There is hardly an easier way to look like an adult — or, more specifically, an adult who gives half a damn — than to throw on a black dress, or a pair of black jeans and a black turtleneck. It’s not as if New Yorkers and Parisians have become known for their monochromatic style without reason: An all-black look is practical, classic and nondescript, flattering but not ostentatious, easy to accessorize and always bound to match. In urban environments it offers another key advantage, hiding all the dirt and miscellaneous schmutz you’ll inevitably encounter on the street. Cities are disgusting, but black doesn’t let it show — which is extra great if you happen to be disgusting, too.

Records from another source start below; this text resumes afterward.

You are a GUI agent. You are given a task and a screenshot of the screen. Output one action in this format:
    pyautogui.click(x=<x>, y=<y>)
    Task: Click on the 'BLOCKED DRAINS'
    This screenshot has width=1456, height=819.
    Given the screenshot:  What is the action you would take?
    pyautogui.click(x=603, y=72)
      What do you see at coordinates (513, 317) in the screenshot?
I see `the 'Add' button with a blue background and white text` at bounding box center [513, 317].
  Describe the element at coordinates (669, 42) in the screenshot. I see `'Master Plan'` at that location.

(It’s important to note that if you are a true and dedicated slob, as I am, it is still possible to look disheveled in black: Darkness does not mask the fact that your cardigan is eight years old, pilled enough to have been your grandmother’s, covered in cat hair, and missing a button. If you can stick your pinky through the hole near the bottom of your shirt, other people can see it, even if your shirt is dark as ebony.)
What they can’t see, however, is the dry balsamic vinegar speckled on your left boob, fork-flicked off some spinach you shoveled in your mouth while you were eating lunch at your desk. It’s likely they can’t spot the little bit of tikka masala you got on yourself last time you wore the shirt, when you hung it back up instead of putting it in the hamper, either. Invisible are the pit stains your probably-Alzheimer’s-inducing clinical strength deodorant left behind, not to mention any rogue toothpaste or clingy dust bunnies on your chest.
When I’m wearing all black, I feel confident not only because I know my entire outfit matches, or because the color is slimming. Unless I’ve been eating yogurt or another white dairy product, unless I felt compelled to bleach my bathtub in my work clothes, or unless I’ve been invited to a white dress affair on par with Solange’s wedding, I can walk into just about any room and make people believe I am not a dumbass. Rarely can anyone tell my thick cotton T-shirt is basically a paper towel. Nobody would suspect my infinity scarf is merely a warm bib.
But if I consumed all my meals the way I do on the rare occasions I wear white in public — which is to say, in liquid form and through a straw, so as to minimize the chances of spilling — I wouldn’t be happy. I wouldn’t be me. Better I seem more funereal than fun, appear more somber than I am, and finish whatever I’m working on while simultaneously dribbling soup onto my collar. No matter what black outfit I’m wearing, at least I’ll look like myself.